Daun kelor (Moringa oleifera) dikenal sebagai tanaman herbal yang memiliki banyak khasiat dan telah lama digunakan sebagai bahan obat tradisional. Tanaman ini banyak tumbuh di Indonesia dan memiliki kandungan gizi yang sangat tinggi. Daun kelor kaya akan senyawa fitokimia, klorofil, vitamin C, beta-karoten, serta mineral seperti kalsium dan besi. Selain itu, daun kelor juga mengandung berbagai senyawa bioaktif yang memberikan berbagai manfaat kesehatan, termasuk sebagai antioksidan, antikanker, antibakteri, antiinflamasi, dan anti diabetes.

Meski ketersediaannya cukup melimpah, pemanfaatan daun kelor dalam bentuk produk pangan atau minuman di Indonesia masih tergolong terbatas. Biasanya, daun kelor hanya diolah menjadi sayur atau minuman tradisional seperti rebusan atau jus yang tidak tahan lama. Melalui penelitian ini, tim berusaha mengolah daun kelor menjadi produk serbuk yang lebih praktis dan tahan lama, sehingga dapat dikonsumsi sebagai minuman fungsional kapan saja.

Sebagai tambahan dalam formulasi minuman fungsional, daun stevia dipilih karena fungsinya sebagai pemanis alami yang non-tebu. Stevia dikenal memiliki tingkat kemanisan 200 hingga 300 kali lebih tinggi dibandingkan gula tebu, namun tetap aman karena bebas kalori dan tidak menimbulkan efek samping jangka panjang seperti risiko kanker atau kerusakan gigi. Kandungan gula stevia ini sangat cocok bagi penderita diabetes, karena tidak akan meningkatkan kadar gula darah serta memiliki nilai kalori yang rendah.

Keunggulan stevia sebagai pemanis yang aman dan alami membuatnya menjadi komponen penting dalam pembuatan minuman fungsional, karena tidak hanya memberikan rasa manis yang diinginkan konsumen, tetapi juga memberikan manfaat kesehatan. Komponen lain yang digunakan dalam penelitian ini adalah kolagen, protein yang sangat penting dalam dunia biomedis, farmasi, makanan, dan kosmetik. Kolagen berperan dalam pembentukan jaringan tubuh, menjaga elastisitas kulit, serta memperkuat tulang dan jaringan tubuh lainnya.

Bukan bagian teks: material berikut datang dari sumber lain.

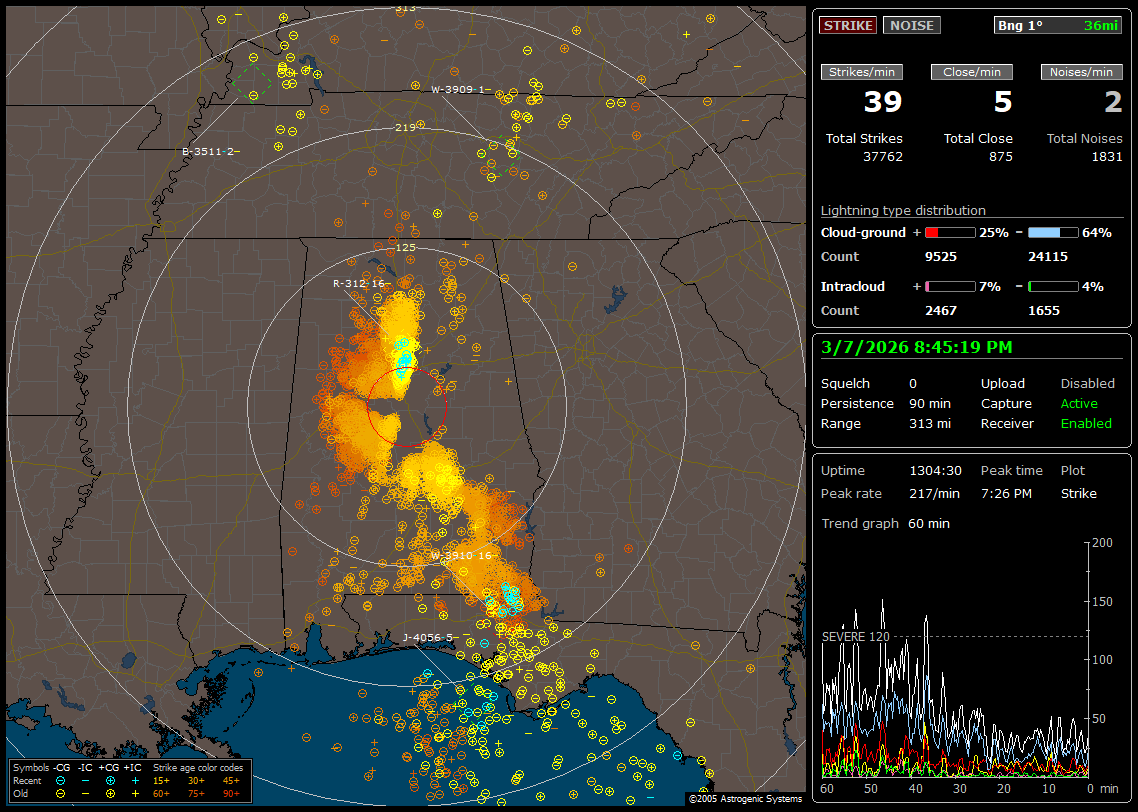Click the red STRIKE indicator
The height and width of the screenshot is (812, 1138).
click(x=848, y=25)
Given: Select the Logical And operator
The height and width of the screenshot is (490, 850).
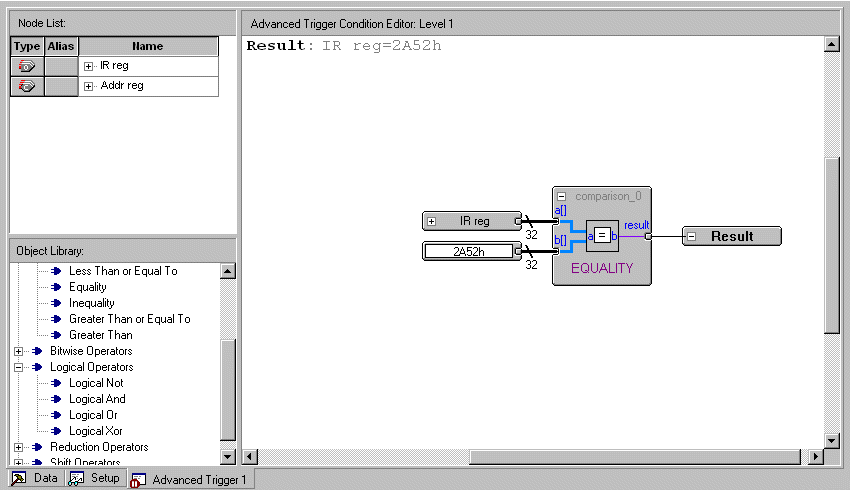Looking at the screenshot, I should (97, 399).
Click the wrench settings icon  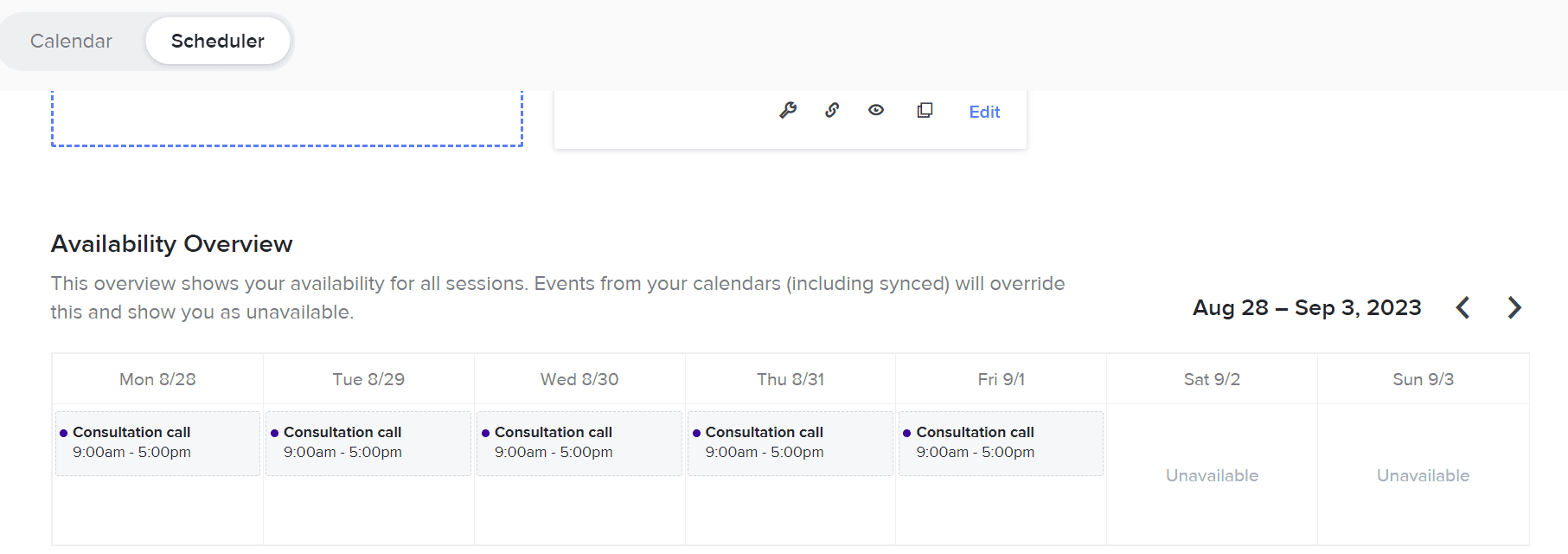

Kolagen memiliki karakteristik yang mudah diserap oleh tubuh, memiliki sifat antigenesis rendah, biocompatible, dan biodegradable. Dalam konteks minuman fungsional ini, kolagen juga memberikan manfaat sebagai antioksidan yang dapat menangkal radikal bebas serta menjaga kesehatan kulit dan organ tubuh lainnya. Pemanfaatan kolagen dalam minuman ini diharapkan dapat memberikan nilai tambah bagi kesehatan konsumen, terutama dalam hal kecantikan dan perawatan kulit.

Minuman fungsional yang dihasilkan dari penelitian ini mengombinasikan ketiga bahan utama, yaitu daun kelor, stevia, dan kolagen, untuk menciptakan produk yang tidak hanya memiliki rasa yang enak, tetapi juga kaya akan manfaat kesehatan. Minuman ini diformulasikan agar dapat memberikan dua fungsi utama, yaitu sebagai asupan gizi dan sebagai pemuas sensori, seperti rasa dan tekstur yang disukai konsumen.

Proses pengolahan tanaman herbal menjadi minuman fungsional memerlukan teknik formulasi yang tepat. Dalam hal ini, tim peneliti melakukan uji organoleptik untuk mengetahui tingkat kesukaan dan kelayakan produk di mata konsumen. Hasil uji ini sangat penting dalam menentukan apakah produk ini dapat diterima oleh masyarakat luas. Minuman fungsional yang baik harus mampu memberikan asupan gizi yang seimbang dan memenuhi kebutuhan tubuh akan senyawa aktif, seperti antioksidan, yang terbukti meningkatkan sistem kekebalan tubuh.

Antioksidan dalam minuman ini dihasilkan dari daun kelor yang kaya akan senyawa yang mampu menangkal radikal bebas, melindungi sel-sel tubuh, dan mengurangi risiko berbagai penyakit.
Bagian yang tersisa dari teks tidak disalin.